My mother of six children was fortunate to have a little garden that aided her in cooking mouth watering delicacies to put on the dining table. Two very old bimbli trees grew, on either side of the house. These were short trees with numerous branches. The tree has compound leaves, with tiny leaflets growing on a long spine.
Bimbli produces beautiful, tiny, pink flowers which have a tangy taste. When they turn into tiny fruits, they too taste terrific. The acidic taste that spreads in the mouth made me pause and savour the flavour. The berry then matured and grew up to the size of the middle finger. When ripened they tasted good too.
Since there were no bimbli trees in the neighbourhood, our bimblis were in hot demand. Though prawn curry is an all time favourite, garnishing it with the bimbli enhanced the taste by several notches and had one lick the fingers after finishing the meal. They were cut vertically into as many sections as feasible and and tossed onto the prawn curry. I remember preferring the bimbli slices to the prawns and not a single grain of rice was left behind on the plate. Bimbi were also used to prepare a super pickle – balchão – which also used dried prawn powder a major ingredient and the combination was simply terrific!
Sollantulem is a very local pork delicacy named after Bindachim sollam (kokum peels) that are a zingy seasoning used to render a specific sourness. Not found on most hotel menus, Sollantulem is a well-guarded secret preparation found occasionally on the Goan dining table.
Red kokum berries dot kokum trees found in hilly areas as well as plains. The kokum berries are plucked and peeled. The seeds are dried and the oil extracted – bindel – is also used for a variety of purposes.
The peels are processed and dried before being sold in the markets, in demand for the unique flavour it rends to mackerel and sardine curries besides the uniquely Goan amot-tik (sour & spicy) curry. The sol-kody, an exotic digestive drink served after a meal is also prepared using the juice of the kokum berry. Unfortunately, the once commonly found kokum trees are now a rarity as not many farmers grow this tree.
Tamarind is the most commonly used souring agent in Goa. Tamarind trees which grow tall and thick and outlast the life span of a human once thrived all over Goa. Till today one comes across wards and hamlets that are named after the tamarind tree, but unfortunately the trees are on a decline with hardly anybody planting one.

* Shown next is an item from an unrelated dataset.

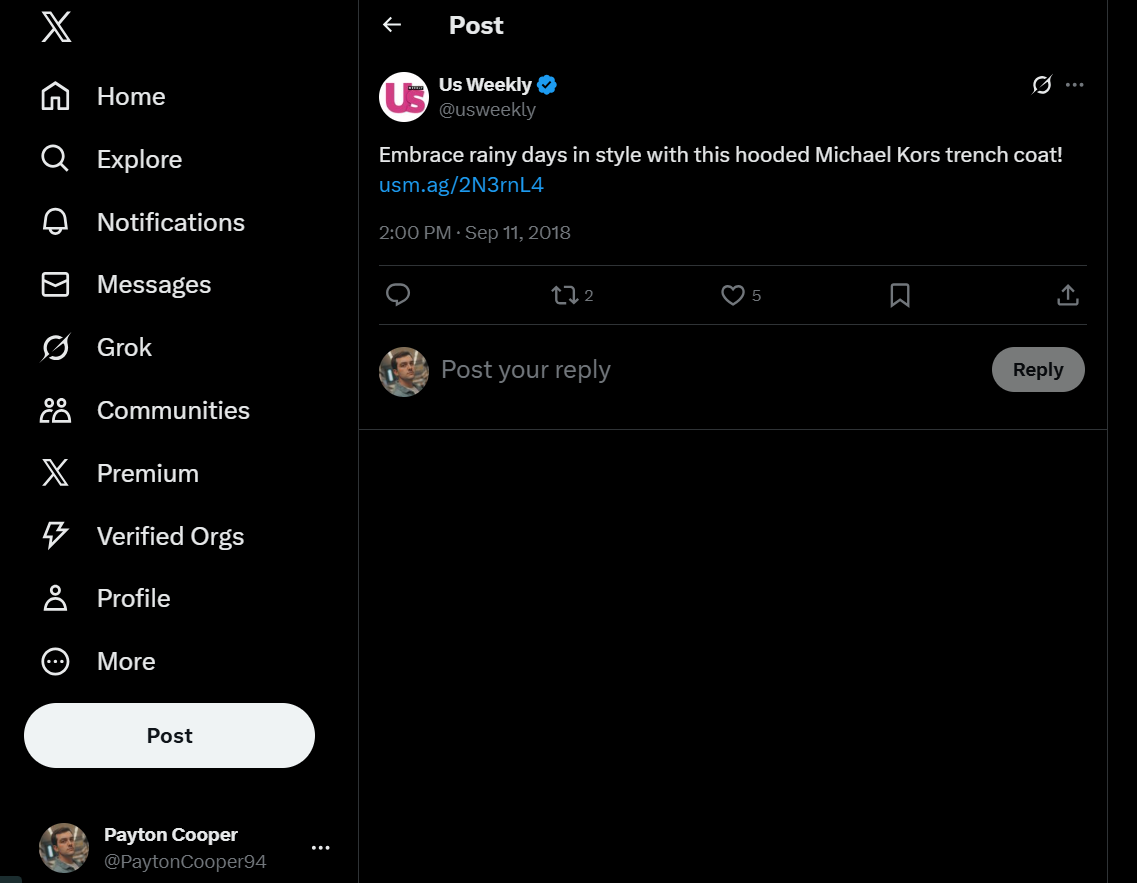Go back using the arrow icon

point(392,25)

In the blazing summer if one walks in the shade of a chinch – tamarind tree – one is sure to find chinché botam – tamarind pods lying on the ground. The pods actually resemble fingers and hence the name. Whether raw or ripe, these are quickly picked and nibbled – the temptation is irresistible. If raw they taste very tangy. If ripe the taste is sweet and sour. The seed can be roasted and crunched.
The pods are shaken off the tree with a large pole and collected and dried. The hard shell is then flaked off along with the seed and other fibrous matter. The resultant tamarind is then dried and salted and make into balls to be stored for future uses as it lasts the whole year.
Another souring fruit which is popular among the forest dwellers is the otamb. These trees grow abundantly in the forests. The locals simply pluck the fruit when raw and after slicing and drying store it to flavour their food.
Most of us remember golden mango for the sweet taste that makes the hot summer season bearable. But then there are many trees that produce sour mangoes and therefore not edible. These mangoes are plucked when raw and cut into slices.
Even the seed is saved and the lot salted and dried. Fresh slices of these raw mangoes are used to prepare the amto – a prawn curry that is simply irresistible. When dried, the ambea sollam can swing a mundane meal of dry prawn curry towards an unforgettable feast!